本文
-*-

Web上でスクリプトの実行を行おうとすると、初回は許可を与える必要がある旨が表示されるので、案内に則って権限を付与する。 以下は開いたモーダル内の「詳細」ボタンをクリックした後の警告画面。
スプレットシートへのアクセスを許可する。
許可を与えていくと、スクリプトが実行される。実行されない場合はもう一度プロジェクトの実行ボタンをクリックする。
実行結果の確認
私はプロジェクトのページから直接スプレットシートを開く方法を知らないので一度GASのプロジェクト管理コンソールを開く。
https://script.google.com/home/my
ここで、該当プロジェクトの上にマウスオーバーすると、対応するスプレットシートへのリンクが表示されるのでクリックする。
ちゃんとGASで作った文字列が書き込まれていた。
あとはローカルのプロジェクトをGitHubにコミットしておけばよい。
権限が正しく設定されていれば問題ないとは思うのだが、私は心配性なのでscriptIdが含まれている.clasp.json
はコミットしないようにしておいた。

-*-

演習問題
**A)** 本文の内容について、次の問いに答えてください。
(i) Web上でスクリプトを初めて実行する際には何が必要だと表示されるか。
(ii) プロジェクト管理コンソールで、該当プロジェクトに対応するリンクを表示させるにはどう操作するか。
(iii) ローカルのプロジェクトをGitHubにコミットする際に、コミットしないようにしたファイルは何か。
**B)** 本文の「許可を与えていくと、スクリプ」から「はコミットしないようにしておいた。」までを、両端を含めて一字一句変えずに書き写してください。
**C)** 本文で、.clasp.json をコミットしないようにした理由は何ですか。1〜3文で説明してください。

収集データ
-*-

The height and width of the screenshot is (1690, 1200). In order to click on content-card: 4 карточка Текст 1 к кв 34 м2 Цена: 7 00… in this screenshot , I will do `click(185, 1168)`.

-*-

各問の解答
**A)**
(i) 許可を与える（権限を付与する）必要がある。
(ii) 該当プロジェクトの上にマウスオーバーする。
(iii) .clasp.json

**B)**
許可を与えていくと、スクリプトが実行される。実行されない場合はもう一度プロジェクトの実行ボタンをクリックする。
実行結果の確認
私はプロジェクトのページから直接スプレットシートを開く方法を知らないので一度GASのプロジェクト管理コンソールを開く。
https://script.google.com/home/my
ここで、該当プロジェクトの上にマウスオーバーすると、対応するスプレットシートへのリンクが表示されるのでクリックする。
ちゃんとGASで作った文字列が書き込まれていた。
あとはローカルのプロジェクトをGitHubにコミットしておけばよい。
権限が正しく設定されていれば問題ないとは思うのだが、私は心配性なのでscriptIdが含まれている.clasp.json
はコミットしないようにしておいた。

**C)** .clasp.json には scriptId が含まれており、筆者は心配性だからである。権限が正しく設定されていれば問題ないとは思いつつも、念のためコミットしないようにした。